Friday, May 16, 2014

All this mental illness talk wears me out!

How does one live with a mental illness but not be his or her mental illness?  It's a balancing act, especially when it comes to relationships and, in my case, dealing with daily stress trigger situations.  I know my limitations in the workplace as far as stress levels are concerned, and I suppose knowing is half the battle.  The bigger the paycheck, the higher the stress.  So I've learned how to live with being poor.

Building personal relationships with people has been my biggest challenge.  I don't like to disclose much information about my mental health history to new people, and as a result, I am holding back from being my true self.  I try not to even think about it and relax in my own skin and just have fun in the company of others.  Dancing at a club has been good for me.  I have a few pals on the dance floor and we don't even have to talk about heavy stuff to enjoy each other's company.  But I cannot lie, locating new friends with whom I can talk openly about anything on my mind has been very, very hard.

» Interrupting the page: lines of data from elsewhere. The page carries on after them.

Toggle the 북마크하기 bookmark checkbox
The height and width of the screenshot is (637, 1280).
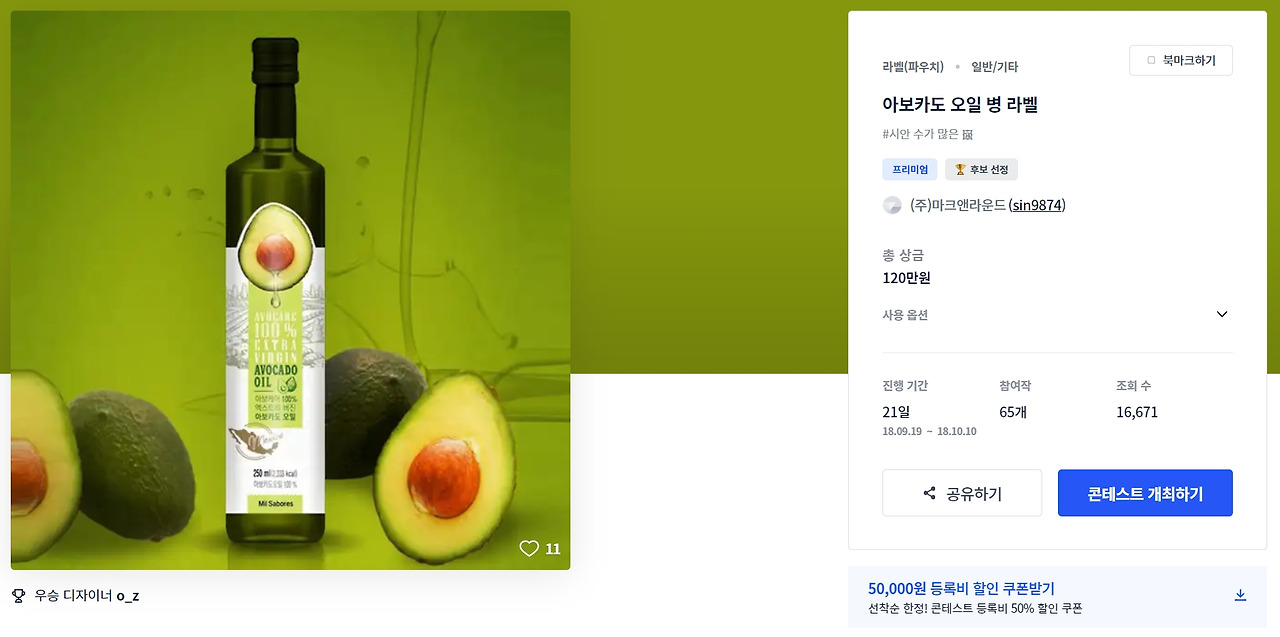[x=1151, y=61]
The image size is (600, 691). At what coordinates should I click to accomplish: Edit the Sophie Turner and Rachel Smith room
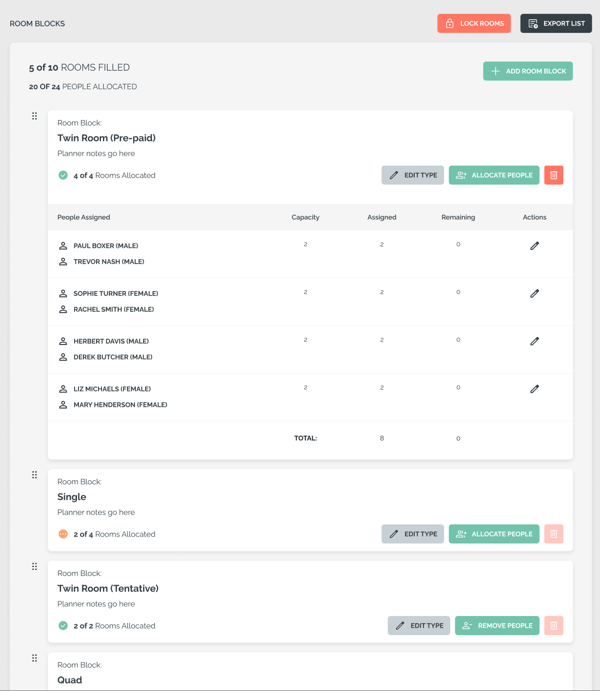[x=534, y=294]
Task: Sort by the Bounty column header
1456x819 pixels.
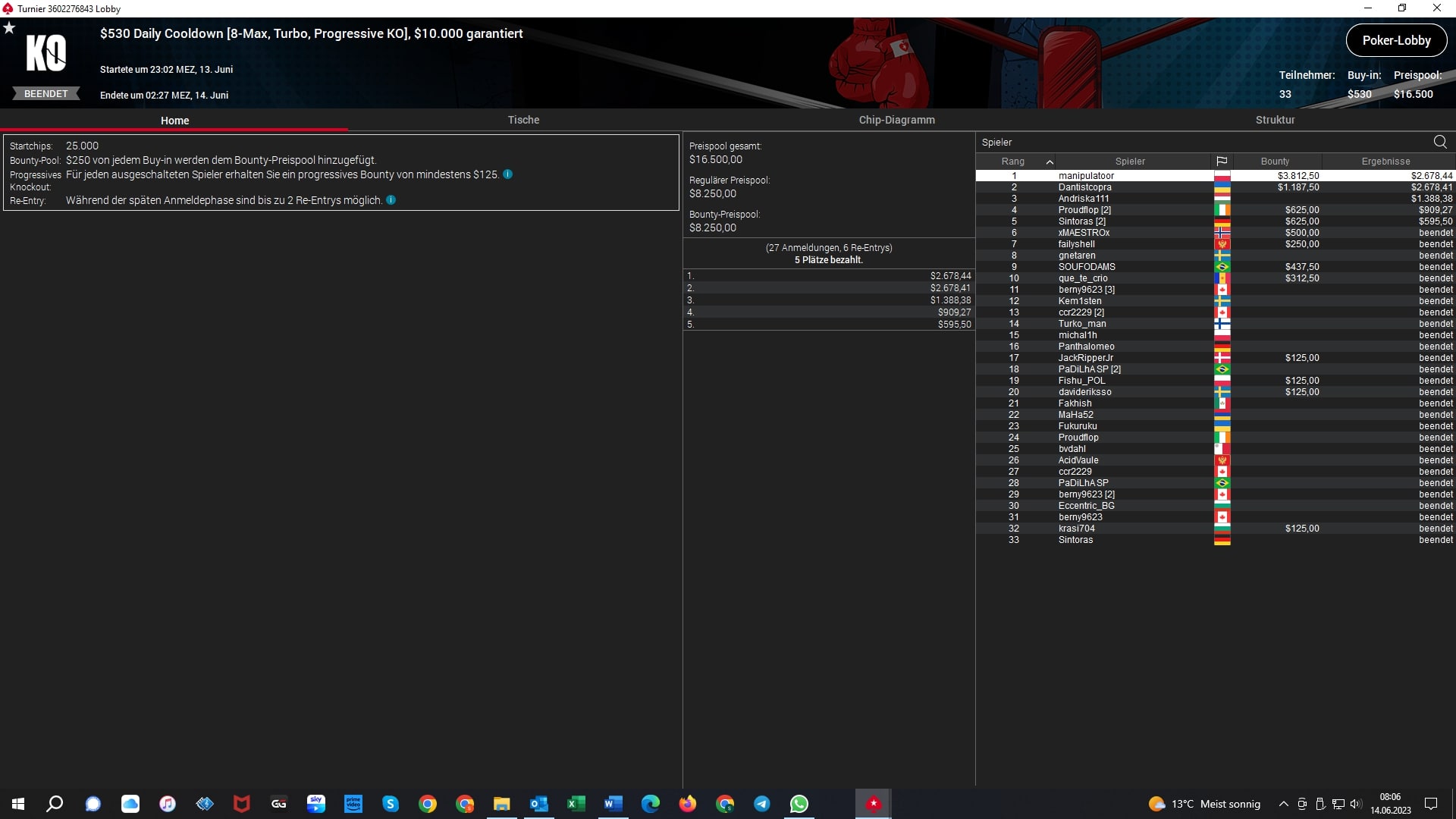Action: [1275, 162]
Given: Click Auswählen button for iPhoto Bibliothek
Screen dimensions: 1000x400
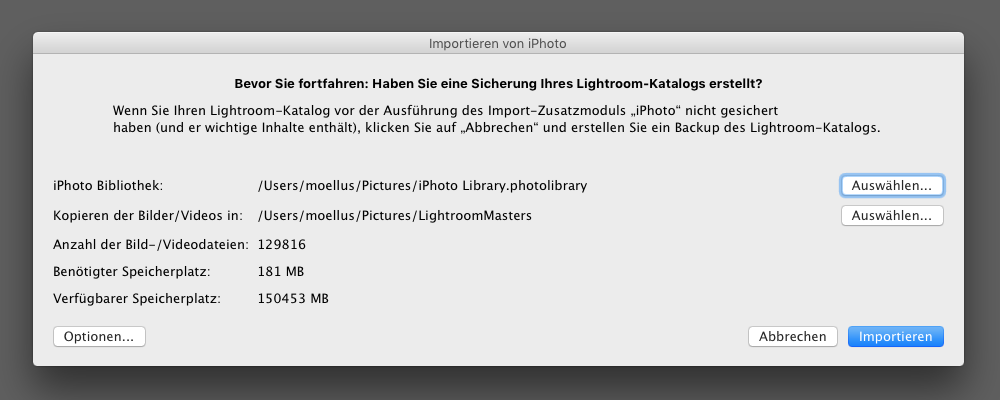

One of the biggest 'delusions' of my life has been a person whose path crossed mine many, many years ago.  I've tried to talk about it with certain people, including my husband all these years later, and everyone says the same thing:

 "What?  You're crazy.  He doesn't even know you exist."

"Honey, that's not real.  That's part of your illness."

"Why would he be interested in talking to you?  He's a celebrity.  You are in two different worlds."

And many other things.  I tried to dive into an art communication to try and allow myself to understand and I failed epically and wound up in a psych ward with my deluded self.  I tried to talk about it in therapy, three times with three different therapists, and each time I became overwhelmed and couldn't speak.  'That's why it's art,' said my current therapist.  Art is that which overwhelms us, I guess.

There have been several occasions where I thought I even saw him.  At the bus stop, the train station, passing by.  I immediately heard all the words from the past in my head telling me it isn't real, it's a delusion, what would he want with you of all people.  So I ignored it, because I certainly didn't want to go up and talk to someone who really wasn't there again.

I will continue to try and go forth and make new friends.  I know living in a lonely world is no fun.  I also know good friends are hard to find.  But still somehow I try and connect.  Somehow I have to not feel confined by my abnormalities and try and be my true shining self again.